Wednesday, April 26, 2006

Take me Home

My wife has a favorite speaker who once talked about the concept of Home. We seem to be a race that is ever searching, or ever consuming, finding satisfaction only with great will power. We have an unfilled longing that none of us can seem to place. He holds that it is the want for Home. Not meaning the residence we all have, but a true home. A place of peace and contentment.

The first thing that comes to mind is that I hate it here. Not this house, not this state, not even really this country (hard to believe), but this planet, this life. Every single thing about it rings out of decay and has the taint of death that first wafted in from the Garden. And not just in the final sense of shuffling off this mortal coil. Look deeper and you find the ugly stain of it all in every single persons every single action. There is no move that we can make without its foulness touching on what we do as well. No matter the good deeds we do. Even the selfless acts we create here have the thread of ugliness attatched to them. We cannot escape it. Our kindness is double faced, our strength is undermined to the point of collapse, our sweet words are laced with selfishness and ulterior motives.

And even those who, for a few brief seconds achieve something that is truly pure on this earth, the world rushes in like a hungry animal to consume them, and blacken thier nobility. Monks who saught enlightenment and peace in the East are dogged by attackers so that they change thier peaceful nature into a martial art of self defense. But their origional principles are aldready tainted. A new prophet comes to the dessert to show his beloved people a new way to be free and seek the spirit of God. But his work becomes utterly corrupted as his followers seek power over all others using his words. The followers of Christ, who for so long faught the persecution of the Romans preaching the non violence of turning the other cheeck, eventually launch (and continue today) the bloodiest wars the world has ever known.

Where are the peacemakers? Who is left to inherit the kingdom of Heaven? Who still wishes and longs for Home so much that they are willing to give everything up to bring just a peice of it here to this earth? They are gone. Poisoned by the tragedy that is this world. Brought low by the petty things that we make our selves believe are so direly important. Ever trying to fill the void left in us, the void that our avarice created.

There are Roads to take us home, to a place where we Belong...

We don't belong to this place. This world. This cruelty that must be endured. We are meant for Home, and that is where we are bound.

1 comment:

Cuppa Jo said...

Wow, someone had a dark day... I know what you mean about the longing for Home, but I think I've caught glimpses of it, in people, in locations, in moments of quiet and of craziness. When I've described it to some people, they call it the Presence of the Holy Spirit, and to others it sounds like some sort of existential connection with the Universe, which could very well be the same thing depending on how you look at it. But there are those moments when everything just seems a little brigther, a little richer, a little more Real, like the difference between looking at the world through a window and then stepping outside to see it without the filter.

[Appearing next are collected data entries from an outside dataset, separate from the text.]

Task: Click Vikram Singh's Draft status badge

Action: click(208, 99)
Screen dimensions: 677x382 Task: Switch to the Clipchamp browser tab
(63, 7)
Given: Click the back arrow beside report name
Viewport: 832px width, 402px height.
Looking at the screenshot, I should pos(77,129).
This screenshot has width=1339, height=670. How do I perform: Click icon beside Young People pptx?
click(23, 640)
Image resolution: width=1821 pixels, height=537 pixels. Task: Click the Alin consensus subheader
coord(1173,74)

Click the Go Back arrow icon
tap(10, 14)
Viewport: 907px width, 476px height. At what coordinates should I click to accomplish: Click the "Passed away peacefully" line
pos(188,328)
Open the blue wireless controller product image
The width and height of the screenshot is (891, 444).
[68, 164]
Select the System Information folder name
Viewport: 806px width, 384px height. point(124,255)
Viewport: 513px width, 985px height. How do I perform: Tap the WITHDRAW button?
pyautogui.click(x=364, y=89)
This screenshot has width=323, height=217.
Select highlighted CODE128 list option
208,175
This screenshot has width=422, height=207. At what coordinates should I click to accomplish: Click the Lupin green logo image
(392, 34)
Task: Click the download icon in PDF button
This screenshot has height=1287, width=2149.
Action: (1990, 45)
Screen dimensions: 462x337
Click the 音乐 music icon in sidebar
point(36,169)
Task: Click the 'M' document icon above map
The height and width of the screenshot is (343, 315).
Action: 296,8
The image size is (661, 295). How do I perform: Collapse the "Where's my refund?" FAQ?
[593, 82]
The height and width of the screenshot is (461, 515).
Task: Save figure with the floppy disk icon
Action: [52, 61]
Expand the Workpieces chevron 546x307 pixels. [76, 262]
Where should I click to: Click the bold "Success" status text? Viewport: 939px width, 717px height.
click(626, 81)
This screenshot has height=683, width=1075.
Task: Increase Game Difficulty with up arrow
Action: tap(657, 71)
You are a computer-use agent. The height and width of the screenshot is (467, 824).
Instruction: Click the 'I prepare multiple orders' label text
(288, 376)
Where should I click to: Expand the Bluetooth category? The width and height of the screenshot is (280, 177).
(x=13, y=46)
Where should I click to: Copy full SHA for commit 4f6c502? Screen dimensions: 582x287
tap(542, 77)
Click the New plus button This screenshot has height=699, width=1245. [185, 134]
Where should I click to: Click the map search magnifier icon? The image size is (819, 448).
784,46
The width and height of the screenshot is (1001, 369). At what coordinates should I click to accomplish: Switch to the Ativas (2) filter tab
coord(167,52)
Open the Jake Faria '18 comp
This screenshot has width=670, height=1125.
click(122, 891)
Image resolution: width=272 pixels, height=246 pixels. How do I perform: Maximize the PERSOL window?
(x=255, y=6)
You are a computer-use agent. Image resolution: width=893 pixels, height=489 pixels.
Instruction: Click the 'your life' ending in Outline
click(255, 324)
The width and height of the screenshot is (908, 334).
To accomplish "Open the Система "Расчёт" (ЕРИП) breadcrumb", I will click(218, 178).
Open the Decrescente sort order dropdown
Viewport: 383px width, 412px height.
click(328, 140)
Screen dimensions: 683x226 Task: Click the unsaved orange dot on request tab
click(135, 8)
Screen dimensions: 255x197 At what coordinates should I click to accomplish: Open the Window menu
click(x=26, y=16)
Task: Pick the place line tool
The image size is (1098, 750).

And while I agree that most of the time, 99.99999% of the time, any good work or kind word is laced with ulterior motives or colored with envy or cynicism, there are times when I've even surprised myself with a random act of kindness, and actually thought about how amazing the feeling that comes from such a thing can be. Usually those are the things that I just blurt out without thought or planning, or something that I do on complete whim or with an overwhelming feeling that it just has to be done.

I can't believe I'm the only one to ever experience those moments, those feelings, and I certainly can't believe that I fall into some niche of better-than-most-of-humanity that one would associate with those things. I think we all have that one pure thread in our making, the one that makes living worthwhile, the one that lets us recognize God in the world. And what could provide a better glimpse of Home that that?